• **Instructions to follow**
Report every line in the rows below that contains the string "Task".
╔══
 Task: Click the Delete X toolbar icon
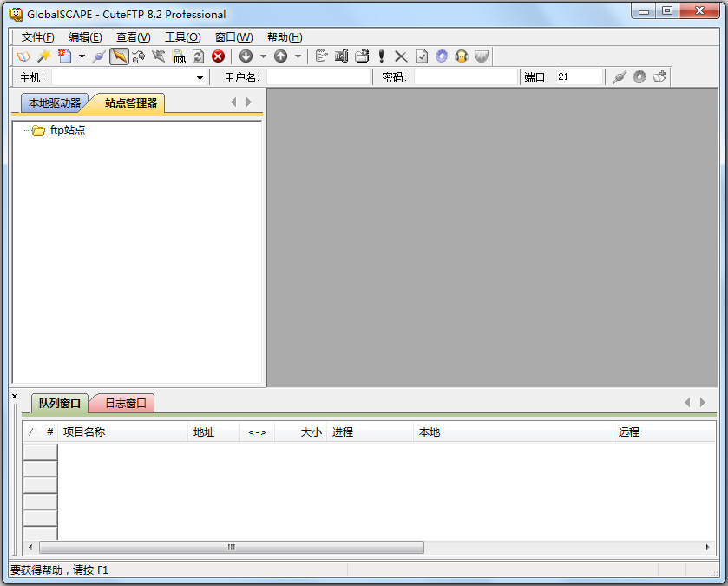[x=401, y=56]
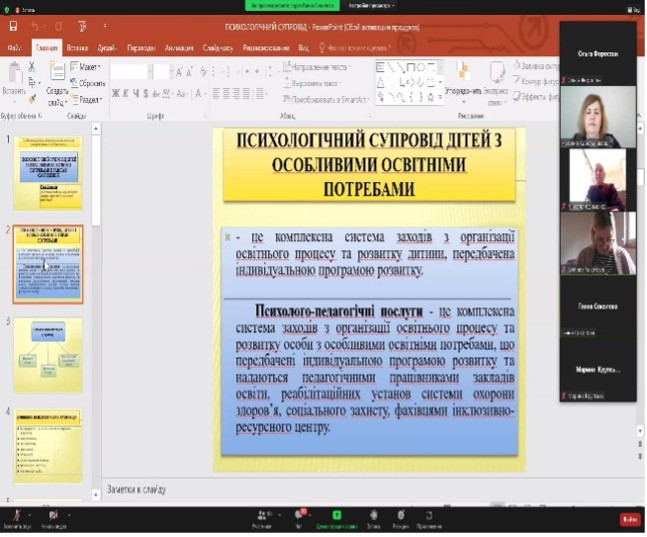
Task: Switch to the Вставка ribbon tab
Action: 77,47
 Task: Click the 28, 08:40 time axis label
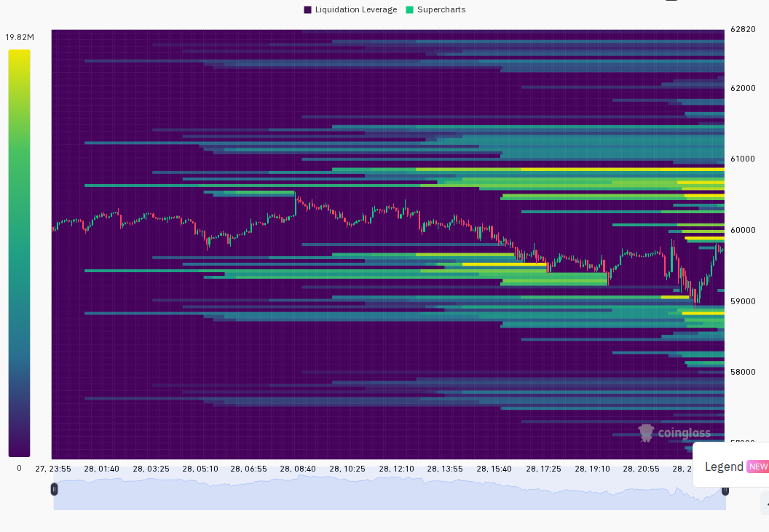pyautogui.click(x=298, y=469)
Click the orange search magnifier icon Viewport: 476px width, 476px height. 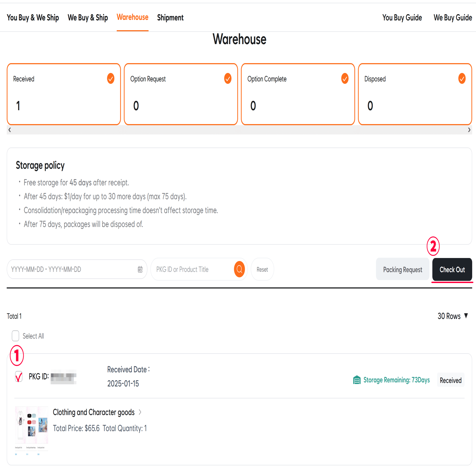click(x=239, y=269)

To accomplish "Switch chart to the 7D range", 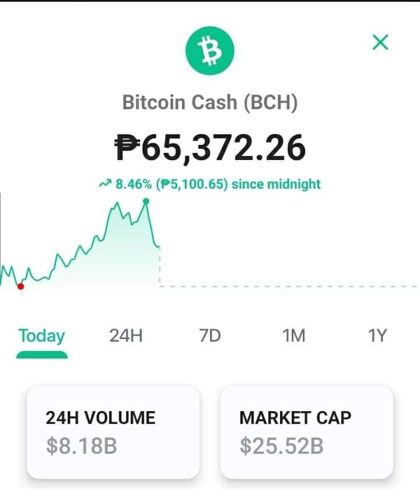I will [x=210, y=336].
╚══
• **Expected answer**
 Task: Click the Delete X toolbar icon
Task: Switch to the Вставка ribbon tab
 Task: Click the 28, 08:40 time axis label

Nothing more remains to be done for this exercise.